• [WORK ORDER]
Only the lines from the one containing "Screen dimensions: 480x396" through the end of the entries are to be copied, exactly and without pictures, please.

(Saved data entries)
==================================================

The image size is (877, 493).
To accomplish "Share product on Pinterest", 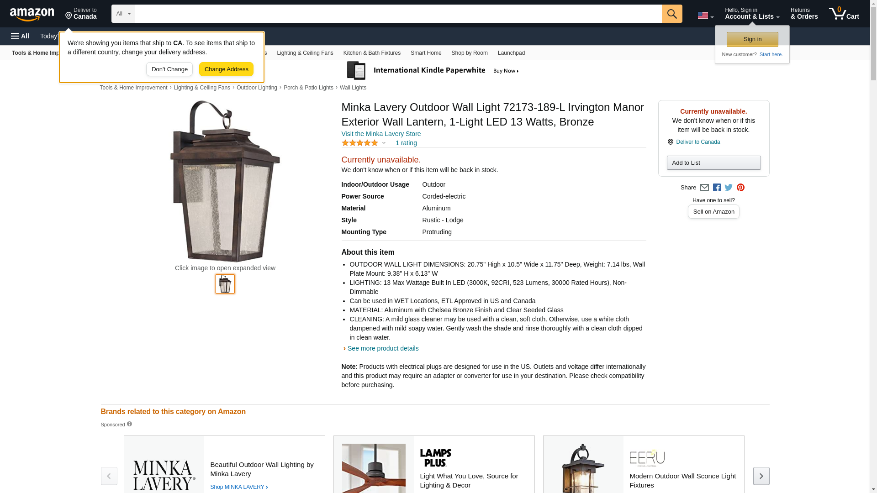I will [740, 188].
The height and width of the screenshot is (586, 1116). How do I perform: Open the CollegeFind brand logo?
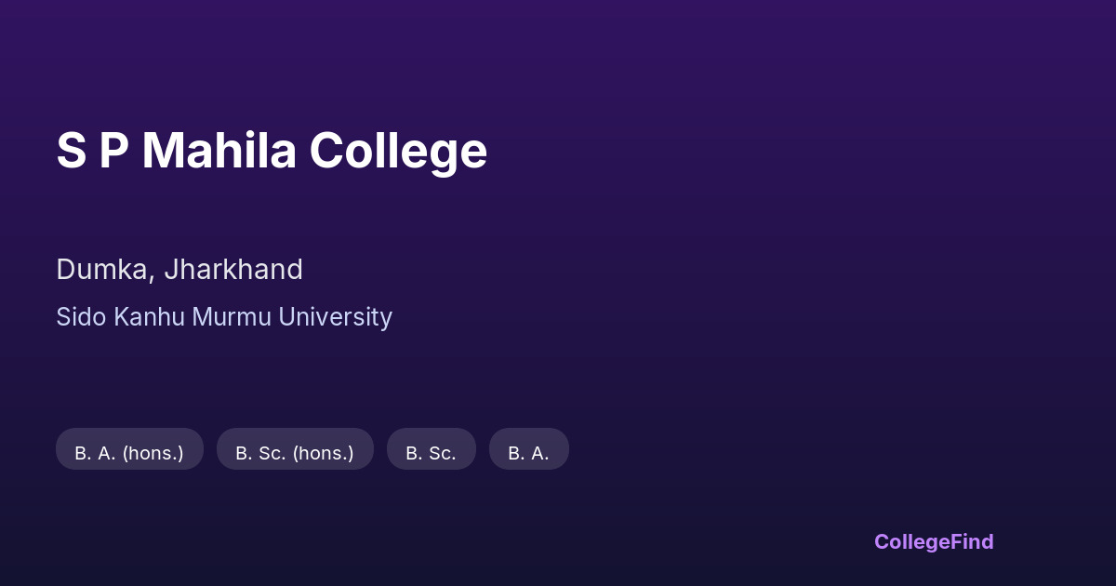pos(934,541)
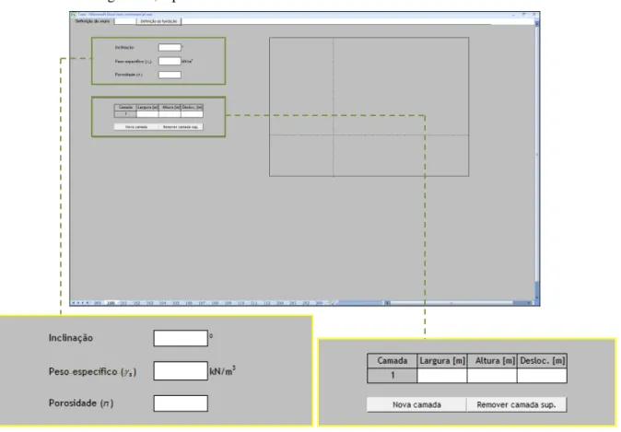This screenshot has width=621, height=432.
Task: Select the Definição do muro tab
Action: 92,21
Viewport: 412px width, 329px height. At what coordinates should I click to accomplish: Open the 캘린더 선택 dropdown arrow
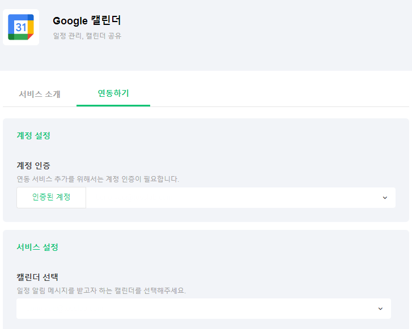coord(380,309)
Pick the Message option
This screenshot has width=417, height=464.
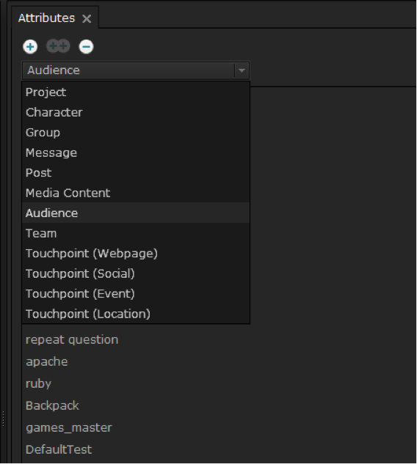click(136, 152)
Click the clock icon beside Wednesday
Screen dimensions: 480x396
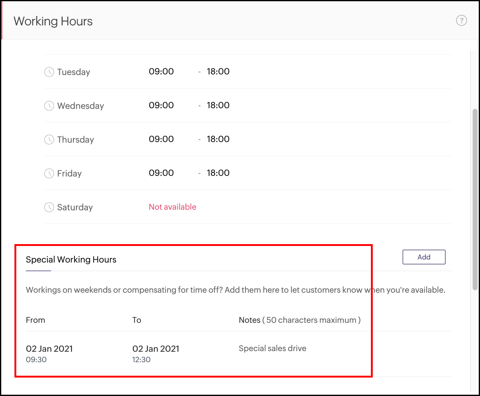coord(49,106)
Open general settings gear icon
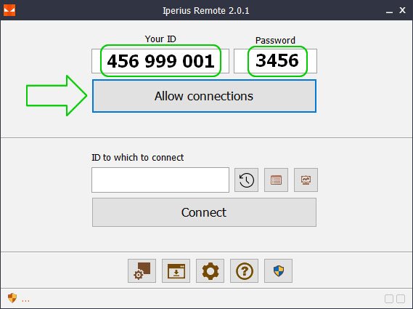Viewport: 413px width, 309px height. 210,271
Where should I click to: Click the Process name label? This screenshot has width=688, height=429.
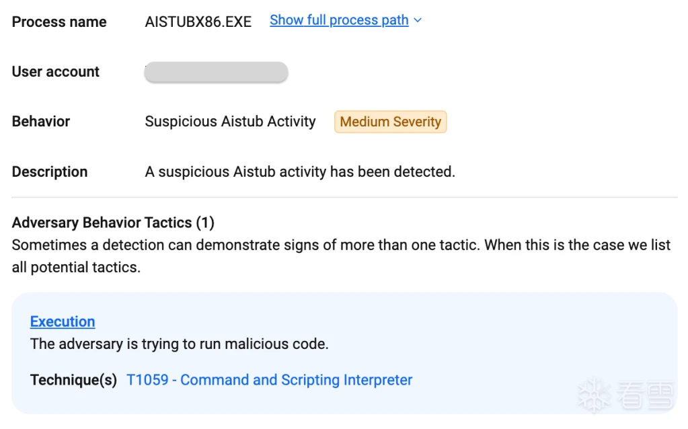(x=59, y=22)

==================================================

• [ANSWER SPACE]
Screen dimensions: 480x396
coord(49,106)
Open general settings gear icon
Viewport: 413px width, 309px height. 210,271
Where should I click to: Click the Process name label? This screenshot has width=688, height=429.
(x=59, y=22)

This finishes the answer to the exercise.